• **PROBLEMS TO SOLVE**
A - In the astronomical data compression post, who reposted the message?
B - Summarize the astronomical data compression post in two sentences.
C - Extend the astronomical data compression post from where it stops.

• **SUPPLIED TEXT**

^^^^^^^^^^^^^^^^

[comp.archives] [compression] Re: Atronomical data compression

dwells@fits.cx.nrao.edu (Don Wells) (04/07/91)

Archive-name: compression/astro/bsplit-compress/1991-04-03
Archive-directory: fits.cx.nrao.edu:/FITS/HST/ [192.33.115.8]
Original-posting-by: dwells@fits.cx.nrao.edu (Don Wells)
Original-subject: Re: Atronomical data compression
Reposted-by: emv@msen.com (Edward Vielmetti, MSEN)

In article <4638@dftsrv.gsfc.nasa.gov> warnock@stars.gsfc.nasa.gov
(Archie Warnock) writes:

   In article <1991Mar27.021241.6339@magnus.acs.ohio-state.edu>,
   henden@hpuxa.acs.ohio-state.edu (Arne A. Henden) writes...

^^^^^^^^^^^^^^^^

• **SOURCE MATERIAL**
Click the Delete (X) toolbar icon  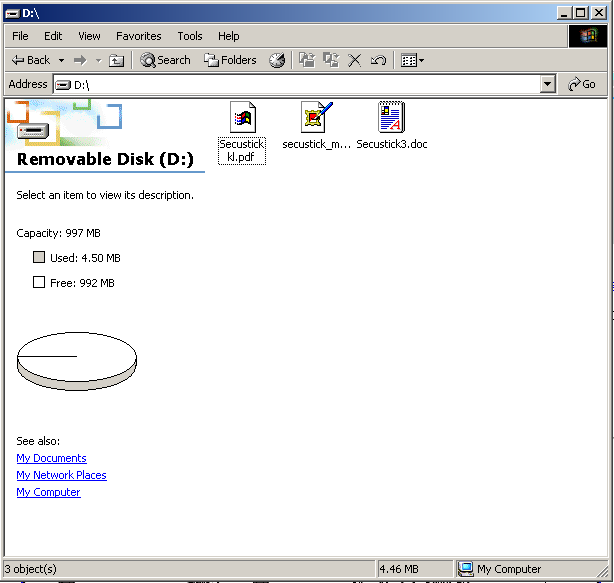click(354, 60)
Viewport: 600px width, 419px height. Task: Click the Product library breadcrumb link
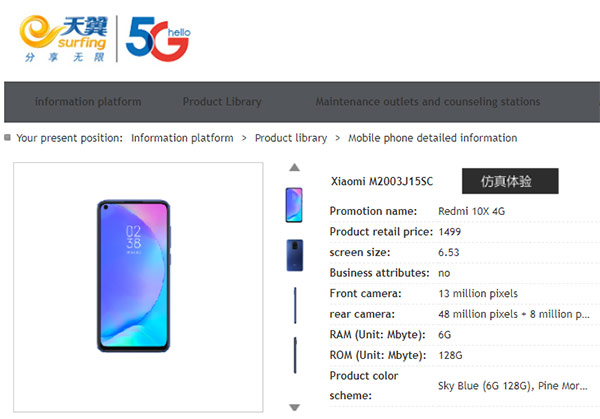tap(291, 138)
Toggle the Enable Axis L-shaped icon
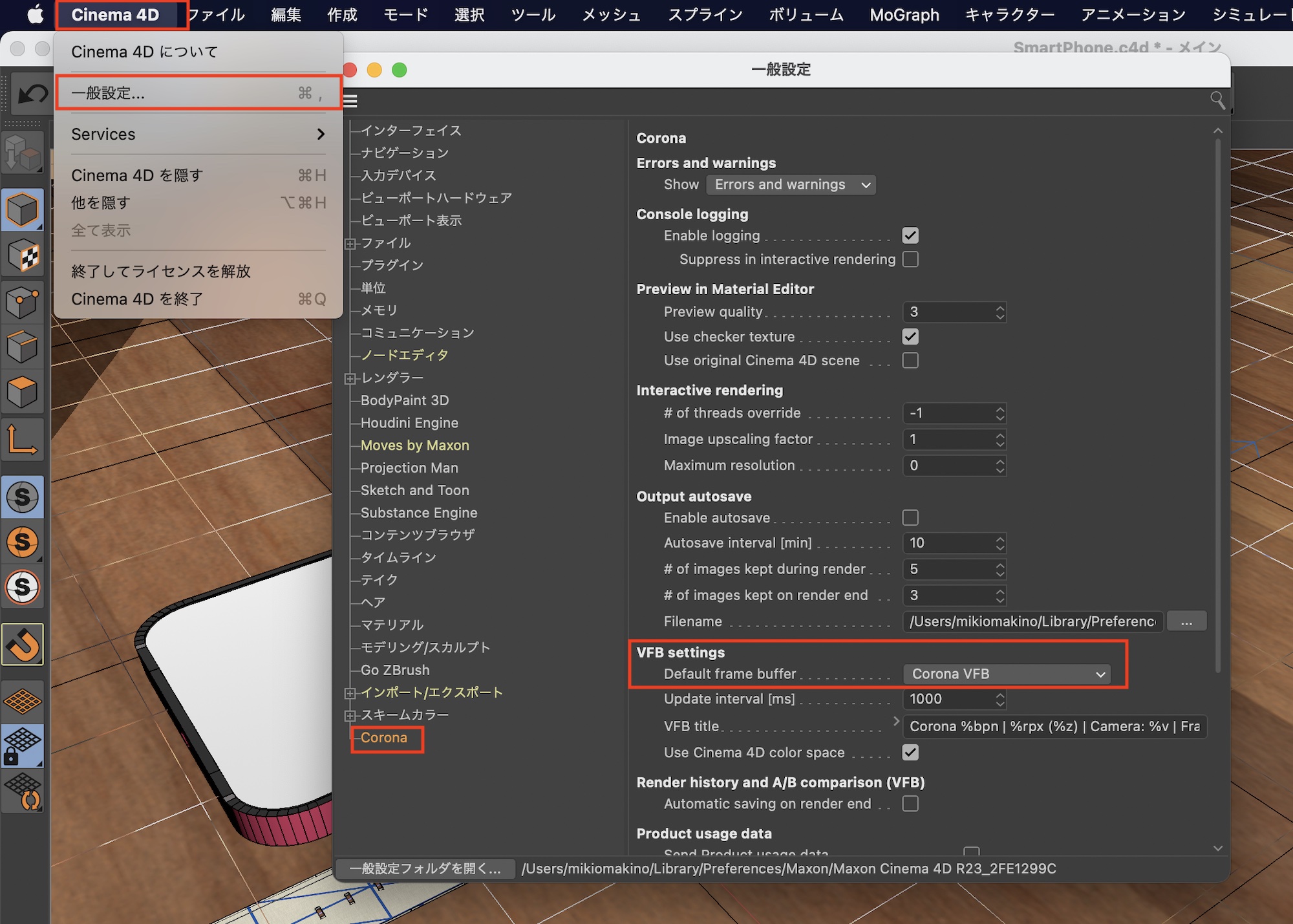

^^^^^^^^^^^^^^^^

• **ANSWERS GIVEN**
A - Edward Vielmetti of MSEN (emv@msen.com).

B - The post is a message from Don Wells, dated 04/07/91, with the subject "Re: Atronomical data compression." Edward Vielmetti reposted it under the archive name compression/astro/bsplit-compress/1991-04-03, with the archive directory fits.cx.nrao.edu:/FITS/HST/, and it opens by quoting Archie Warnock, who in turn quotes Arne A. Henden.

C -
   >  One technique that we wanted to try, but have never taken
   >the time to program, is to use bit plane compression.  For the

   I've looked into a variant on this idea - just by dividing the image 
   into the high- and low-order bytes and comparing the compression factor 
   this way with that for the entire (virgin) image.  Used a couple of 
   standard PC-type compression programs like PKZIP.  It helped, but not as 
   much as I'd have hoped.  Typically, the resulting compressed images were 
   about 10% - 15% smaller than if I just left the image alone.  You might 
   do better by breaking things up into individual bit-planes, but the last 
   few planes would be so noisy, you might not.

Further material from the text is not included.